The best Safety related feature is probably the automated Rod Adding System (RAS). With this system, mainly used for long hole drilling in connection with pre-excavation grouting and probe hole drilling; the extension drilling can be done fully automated from the operators cabin and as such eliminates the risk to injuries (especially hand injuries); otherwise the rod adding was done manually with workers being exposed to injuries when adding rods by hand. It is worth noting that The Norwegian Tunnelling Society (NNF) issued in 2018 its publication No. 27 entitled “Safety in Norwegian Drill and Blast Tunnelling”. The publication addresses in a systematic manner measures related to the health, safety and environmental management during tunneling using Drill and Blast methods and it provides best practice for the employers, the foremen and the tunnel construction workers. The publication reflects the state of the art in safety of Drill and Blast construction, and it is downloadable free from the Norwegian Tunnelling Society website: http://tunnel.no/publikasjoner/engelske-publikasjoner/
Drill and Blast used in the right concept, even for long tunnels, with the possibility to split the length into numerous headings, can still be a viable alternative. Significant advancements have been made recently in equipment and materials resulting in enhanced safety and increased efficiency. Although mechanized excavation using TBM is often more favorable for long tunnels with a constant cross section, however in case there is a breakdown in the TBM resulting in long stoppage, the whole tunnel come to a standstill whereas in Drill and Blast operation with multiple headings the construction can still be advancing even if one heading run into technical problems.

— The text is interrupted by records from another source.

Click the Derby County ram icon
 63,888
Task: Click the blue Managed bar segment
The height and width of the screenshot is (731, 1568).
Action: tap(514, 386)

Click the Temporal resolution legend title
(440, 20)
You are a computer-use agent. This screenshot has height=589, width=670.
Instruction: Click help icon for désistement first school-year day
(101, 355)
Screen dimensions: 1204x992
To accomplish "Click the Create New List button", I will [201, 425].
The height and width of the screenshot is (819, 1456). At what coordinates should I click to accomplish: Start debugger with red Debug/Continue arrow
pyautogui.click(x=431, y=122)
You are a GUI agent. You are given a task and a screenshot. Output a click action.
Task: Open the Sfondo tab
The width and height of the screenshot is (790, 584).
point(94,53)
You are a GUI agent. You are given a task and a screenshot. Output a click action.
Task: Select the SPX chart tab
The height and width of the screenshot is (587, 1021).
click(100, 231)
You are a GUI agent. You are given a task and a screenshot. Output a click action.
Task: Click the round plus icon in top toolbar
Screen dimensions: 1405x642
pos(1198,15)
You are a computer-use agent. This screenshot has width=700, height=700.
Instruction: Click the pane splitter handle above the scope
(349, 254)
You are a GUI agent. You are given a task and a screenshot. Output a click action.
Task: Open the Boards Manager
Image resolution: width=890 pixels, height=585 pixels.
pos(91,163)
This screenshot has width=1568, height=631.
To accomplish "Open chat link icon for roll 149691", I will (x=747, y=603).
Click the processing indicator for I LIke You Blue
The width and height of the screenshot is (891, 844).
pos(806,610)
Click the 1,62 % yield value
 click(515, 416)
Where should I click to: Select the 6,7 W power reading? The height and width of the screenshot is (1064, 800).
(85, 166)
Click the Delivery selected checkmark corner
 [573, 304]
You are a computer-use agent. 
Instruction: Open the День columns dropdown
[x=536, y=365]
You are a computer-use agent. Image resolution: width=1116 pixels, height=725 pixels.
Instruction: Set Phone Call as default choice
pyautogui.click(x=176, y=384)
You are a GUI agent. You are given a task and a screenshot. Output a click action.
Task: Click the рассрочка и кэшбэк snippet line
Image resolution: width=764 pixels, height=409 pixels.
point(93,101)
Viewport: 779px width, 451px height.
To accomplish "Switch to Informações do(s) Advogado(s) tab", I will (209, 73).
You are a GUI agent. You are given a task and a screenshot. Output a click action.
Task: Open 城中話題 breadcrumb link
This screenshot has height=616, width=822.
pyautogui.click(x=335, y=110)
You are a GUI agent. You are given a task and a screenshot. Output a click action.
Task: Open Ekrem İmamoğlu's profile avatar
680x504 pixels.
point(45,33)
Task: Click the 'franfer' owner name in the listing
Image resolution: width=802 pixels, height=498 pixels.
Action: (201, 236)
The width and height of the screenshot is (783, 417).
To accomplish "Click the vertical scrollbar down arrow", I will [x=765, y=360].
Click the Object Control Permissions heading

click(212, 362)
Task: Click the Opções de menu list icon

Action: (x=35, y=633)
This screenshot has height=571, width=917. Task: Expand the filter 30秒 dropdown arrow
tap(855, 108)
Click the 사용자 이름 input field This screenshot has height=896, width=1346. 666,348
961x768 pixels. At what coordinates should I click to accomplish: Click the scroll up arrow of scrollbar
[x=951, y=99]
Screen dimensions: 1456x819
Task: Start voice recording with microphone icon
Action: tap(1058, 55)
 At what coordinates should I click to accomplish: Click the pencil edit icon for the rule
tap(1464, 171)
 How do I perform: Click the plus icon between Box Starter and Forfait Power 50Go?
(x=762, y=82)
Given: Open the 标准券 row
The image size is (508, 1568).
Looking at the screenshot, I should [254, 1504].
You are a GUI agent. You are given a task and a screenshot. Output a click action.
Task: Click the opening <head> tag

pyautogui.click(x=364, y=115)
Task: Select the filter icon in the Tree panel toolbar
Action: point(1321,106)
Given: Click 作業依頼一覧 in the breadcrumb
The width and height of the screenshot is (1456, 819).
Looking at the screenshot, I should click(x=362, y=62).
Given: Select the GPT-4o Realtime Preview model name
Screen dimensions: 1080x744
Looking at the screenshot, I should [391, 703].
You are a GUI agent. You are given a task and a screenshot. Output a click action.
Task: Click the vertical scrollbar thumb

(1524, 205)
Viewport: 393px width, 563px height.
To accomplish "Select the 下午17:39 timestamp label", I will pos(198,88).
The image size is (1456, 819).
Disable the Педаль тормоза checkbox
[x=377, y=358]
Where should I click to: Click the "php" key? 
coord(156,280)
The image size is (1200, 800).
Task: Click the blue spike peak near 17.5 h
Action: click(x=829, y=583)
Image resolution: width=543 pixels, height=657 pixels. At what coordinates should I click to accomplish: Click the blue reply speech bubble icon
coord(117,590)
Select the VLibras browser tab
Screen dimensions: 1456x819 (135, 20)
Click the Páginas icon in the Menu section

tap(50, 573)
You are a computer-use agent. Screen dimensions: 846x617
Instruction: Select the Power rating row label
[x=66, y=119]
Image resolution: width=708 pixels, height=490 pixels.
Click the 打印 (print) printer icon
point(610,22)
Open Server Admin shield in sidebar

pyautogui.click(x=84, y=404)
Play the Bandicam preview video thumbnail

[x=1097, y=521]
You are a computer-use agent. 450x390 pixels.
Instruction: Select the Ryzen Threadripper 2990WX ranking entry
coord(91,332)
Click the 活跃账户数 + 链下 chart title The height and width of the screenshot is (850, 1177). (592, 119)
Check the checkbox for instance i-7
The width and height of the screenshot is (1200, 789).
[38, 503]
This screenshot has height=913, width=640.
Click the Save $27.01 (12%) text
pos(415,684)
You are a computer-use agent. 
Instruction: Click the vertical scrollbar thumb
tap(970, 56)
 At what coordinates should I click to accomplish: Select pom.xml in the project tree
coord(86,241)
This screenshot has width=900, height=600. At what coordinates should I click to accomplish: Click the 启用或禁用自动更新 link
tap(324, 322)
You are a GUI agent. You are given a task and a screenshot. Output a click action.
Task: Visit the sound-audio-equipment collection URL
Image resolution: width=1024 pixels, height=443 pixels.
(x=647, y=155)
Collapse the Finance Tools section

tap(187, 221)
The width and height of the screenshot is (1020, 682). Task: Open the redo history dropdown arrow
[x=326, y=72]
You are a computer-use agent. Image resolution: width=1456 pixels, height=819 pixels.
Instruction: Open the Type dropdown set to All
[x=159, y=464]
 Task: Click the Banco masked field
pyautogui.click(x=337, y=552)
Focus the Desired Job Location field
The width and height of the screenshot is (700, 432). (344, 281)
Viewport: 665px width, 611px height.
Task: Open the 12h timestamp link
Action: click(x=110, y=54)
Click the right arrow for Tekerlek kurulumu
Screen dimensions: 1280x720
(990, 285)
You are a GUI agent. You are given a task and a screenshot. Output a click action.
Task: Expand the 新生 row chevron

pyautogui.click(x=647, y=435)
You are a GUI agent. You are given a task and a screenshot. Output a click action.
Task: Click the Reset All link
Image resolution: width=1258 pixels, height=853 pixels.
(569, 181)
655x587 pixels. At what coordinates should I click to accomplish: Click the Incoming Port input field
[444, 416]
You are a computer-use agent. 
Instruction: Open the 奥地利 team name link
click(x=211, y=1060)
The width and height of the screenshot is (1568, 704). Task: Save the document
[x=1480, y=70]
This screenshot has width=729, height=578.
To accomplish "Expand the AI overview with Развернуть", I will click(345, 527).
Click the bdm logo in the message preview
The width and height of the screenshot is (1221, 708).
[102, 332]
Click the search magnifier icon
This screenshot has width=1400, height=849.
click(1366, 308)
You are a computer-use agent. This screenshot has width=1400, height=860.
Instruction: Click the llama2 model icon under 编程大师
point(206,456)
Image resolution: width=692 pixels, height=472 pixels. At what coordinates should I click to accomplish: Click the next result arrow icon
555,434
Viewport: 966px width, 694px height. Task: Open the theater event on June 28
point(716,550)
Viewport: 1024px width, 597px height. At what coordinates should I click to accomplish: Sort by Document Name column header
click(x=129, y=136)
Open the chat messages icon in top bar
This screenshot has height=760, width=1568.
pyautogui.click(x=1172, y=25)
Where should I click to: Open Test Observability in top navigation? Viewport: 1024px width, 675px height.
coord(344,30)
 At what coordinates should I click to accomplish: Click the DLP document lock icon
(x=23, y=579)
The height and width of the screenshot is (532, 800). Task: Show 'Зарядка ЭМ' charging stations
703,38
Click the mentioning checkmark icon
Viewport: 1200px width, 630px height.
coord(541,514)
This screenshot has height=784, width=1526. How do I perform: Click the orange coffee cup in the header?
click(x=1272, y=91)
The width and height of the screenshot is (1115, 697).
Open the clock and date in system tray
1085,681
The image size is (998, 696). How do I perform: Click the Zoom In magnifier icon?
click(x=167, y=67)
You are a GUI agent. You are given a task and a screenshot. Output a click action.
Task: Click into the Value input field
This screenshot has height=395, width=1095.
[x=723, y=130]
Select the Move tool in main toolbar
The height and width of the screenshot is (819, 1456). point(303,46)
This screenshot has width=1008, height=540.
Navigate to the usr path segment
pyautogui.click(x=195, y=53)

Lars Jennemyr is an expert Tunnel Construction Engineer in AECOM New York’s office. He has a life time of experience in underground and tunneling projects from around the world including South East Asia, South America, Africa, Canada and the USA in transit, water and hydropower projects. He has extensive experience in conventional and mechanized tunneling. His special expertise includes rock tunnel construction, constructability, and construction planning. Among his projects are: the Second Avenue Subway, 86th St. Station in New York; the No. 7 Subway Line Extension in New York; the Regional Connector and the Purple Line Extension in Los Angeles; Citytunnel in Malmo, Sweden; the Kukule Ganga Hydro Power Project, Sri Lanka; Uri Hydro Power Project in India; and the Hong Kong Strategic Sewage Scheme.